**DIRECTIONS FOR THIS TASK**:
In this exercise, the entries below include pictures. Repeat exactly the lines from the line with "Where should I click to: Click the Premium" to the line with "Given: Switch to the Channels tab", including both, but without the pictures.

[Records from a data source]
== Segment start ==

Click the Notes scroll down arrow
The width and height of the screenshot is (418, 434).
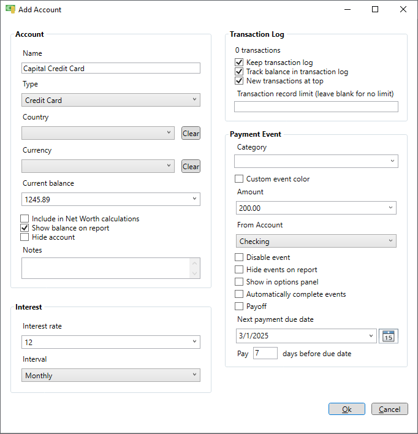tap(195, 273)
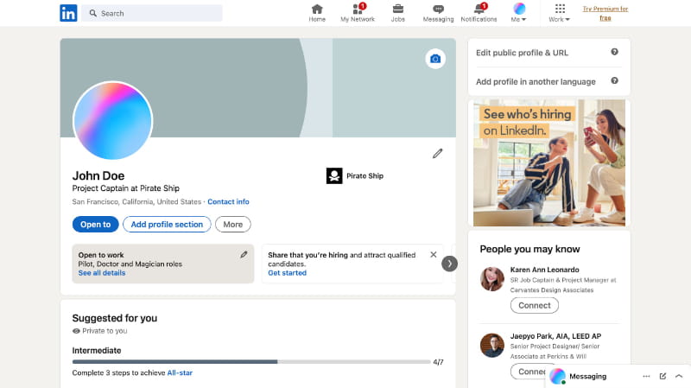Open Messaging from top navigation
Screen dimensions: 691x388
click(x=438, y=10)
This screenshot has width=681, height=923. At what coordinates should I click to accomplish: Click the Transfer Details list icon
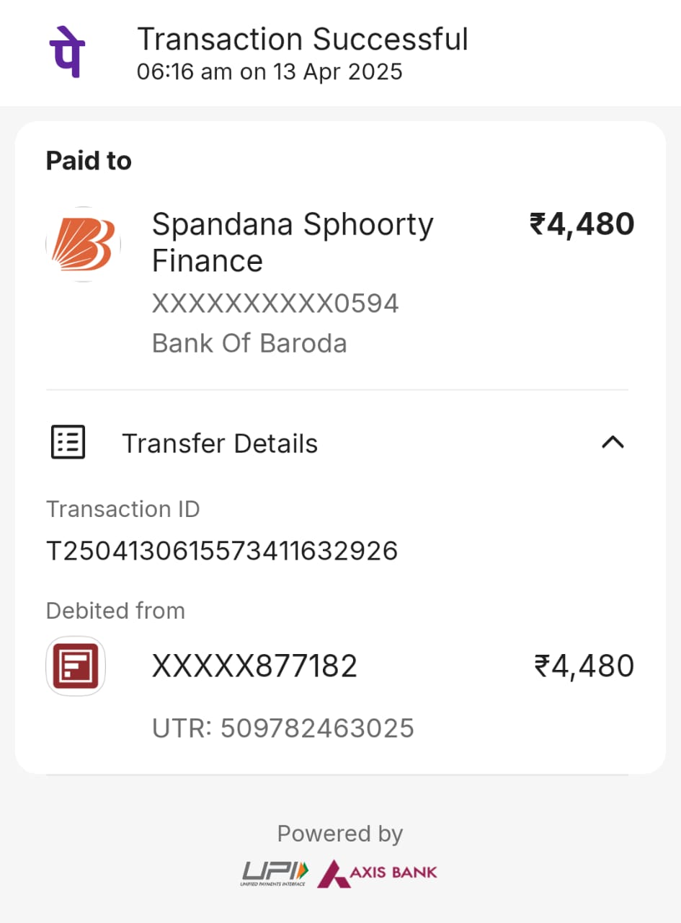tap(68, 442)
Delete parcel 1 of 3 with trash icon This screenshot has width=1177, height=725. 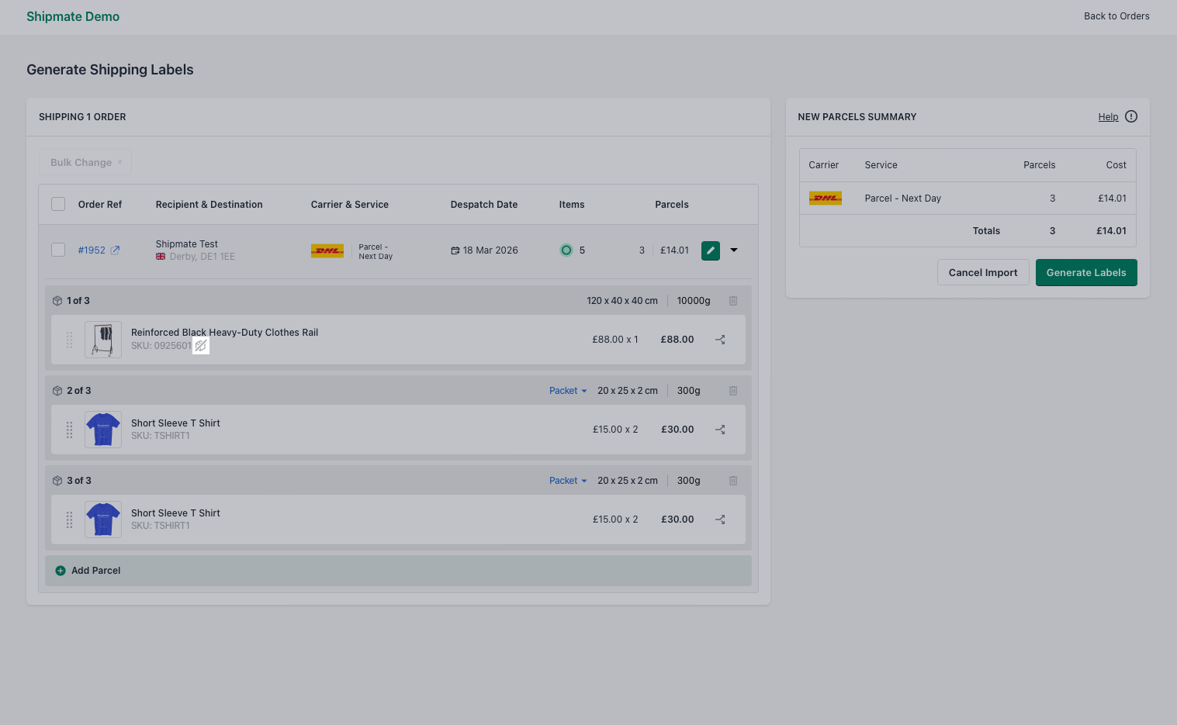point(732,300)
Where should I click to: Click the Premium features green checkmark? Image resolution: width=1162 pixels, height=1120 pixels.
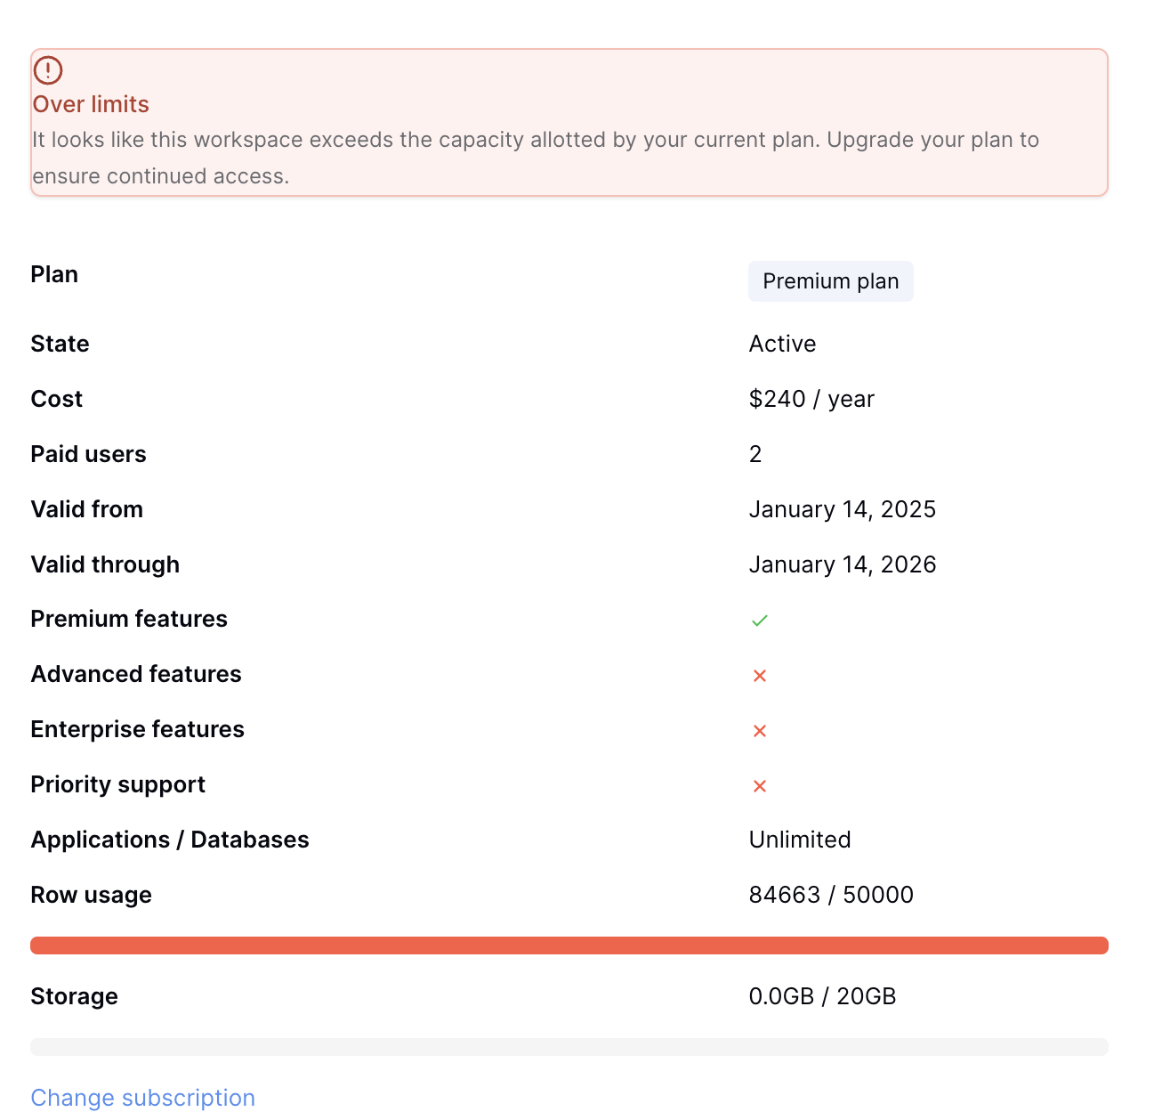(x=759, y=621)
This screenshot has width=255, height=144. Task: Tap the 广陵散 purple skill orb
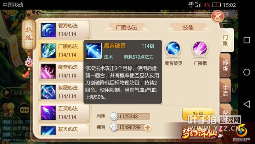200,49
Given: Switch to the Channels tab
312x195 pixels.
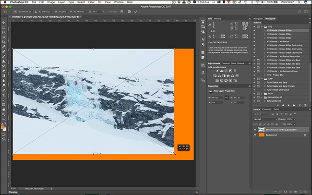Looking at the screenshot, I should coord(266,109).
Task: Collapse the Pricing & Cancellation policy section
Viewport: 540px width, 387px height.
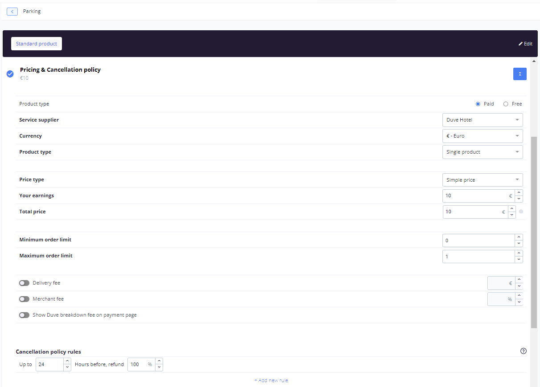Action: coord(520,74)
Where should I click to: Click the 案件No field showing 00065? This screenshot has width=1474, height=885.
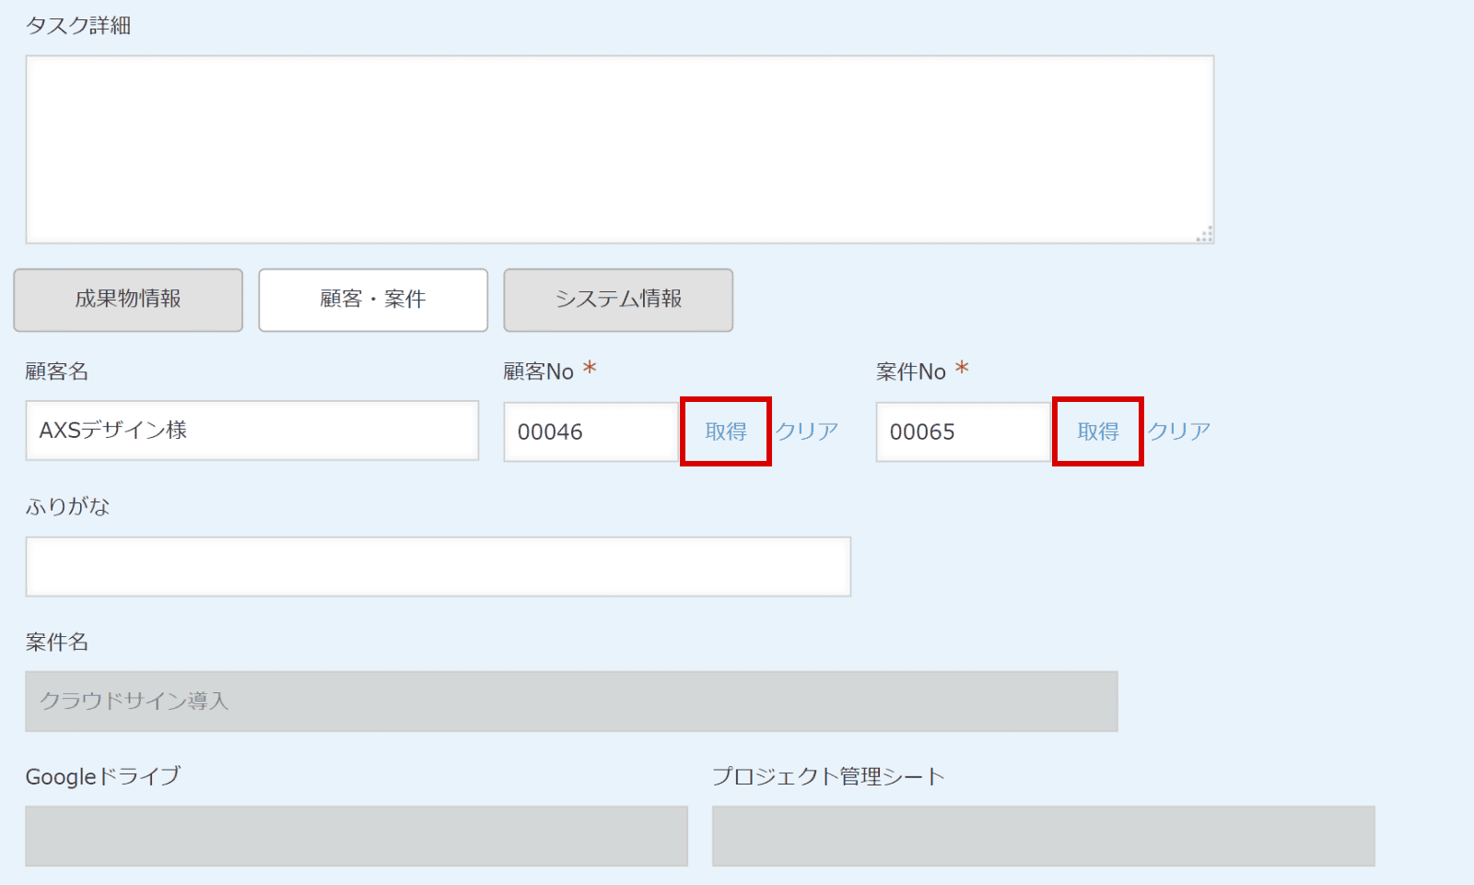[x=963, y=431]
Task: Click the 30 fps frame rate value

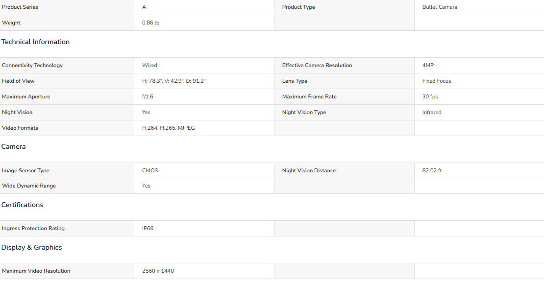Action: coord(430,96)
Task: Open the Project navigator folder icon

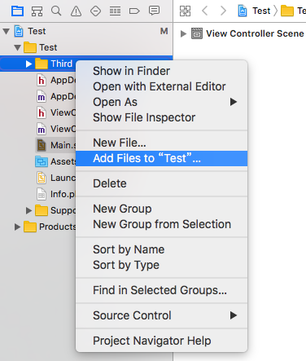Action: pyautogui.click(x=17, y=11)
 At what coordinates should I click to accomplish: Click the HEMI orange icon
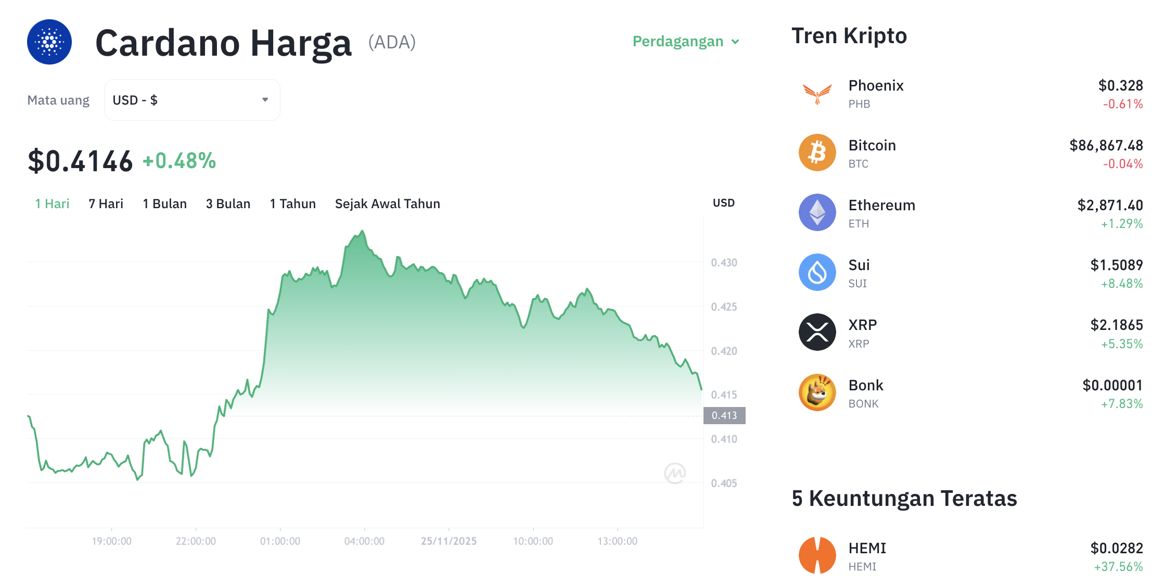tap(817, 555)
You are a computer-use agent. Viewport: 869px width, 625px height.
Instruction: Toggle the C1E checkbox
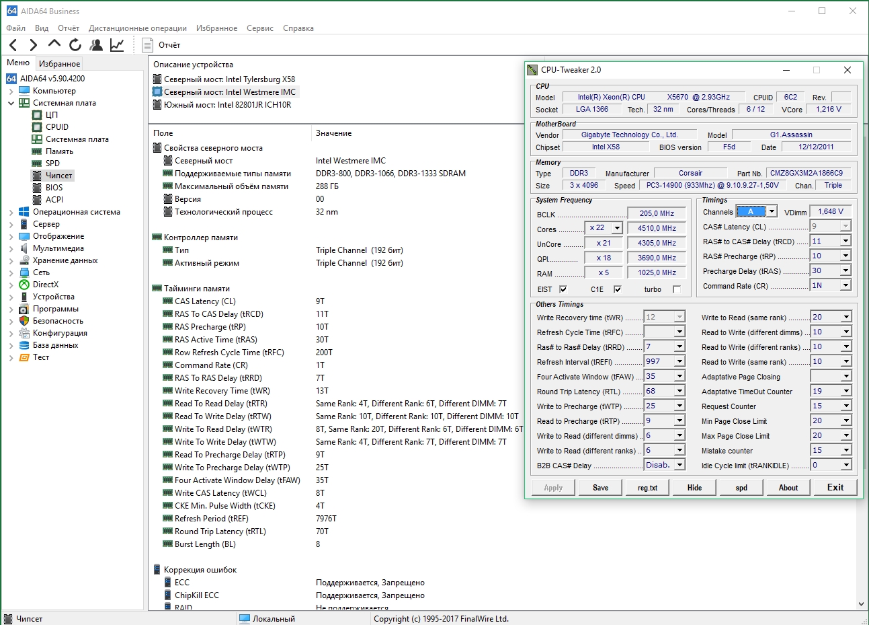coord(617,289)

== Segment end ==

**SOLUTION TO THIS EXERCISE**:
Where should I click to: Click the Premium features green checkmark? Image resolution: width=1162 pixels, height=1120 pixels.
(x=759, y=621)
This screenshot has width=255, height=144. Task: Tap the 广陵散 purple skill orb
200,49
Given: Switch to the Channels tab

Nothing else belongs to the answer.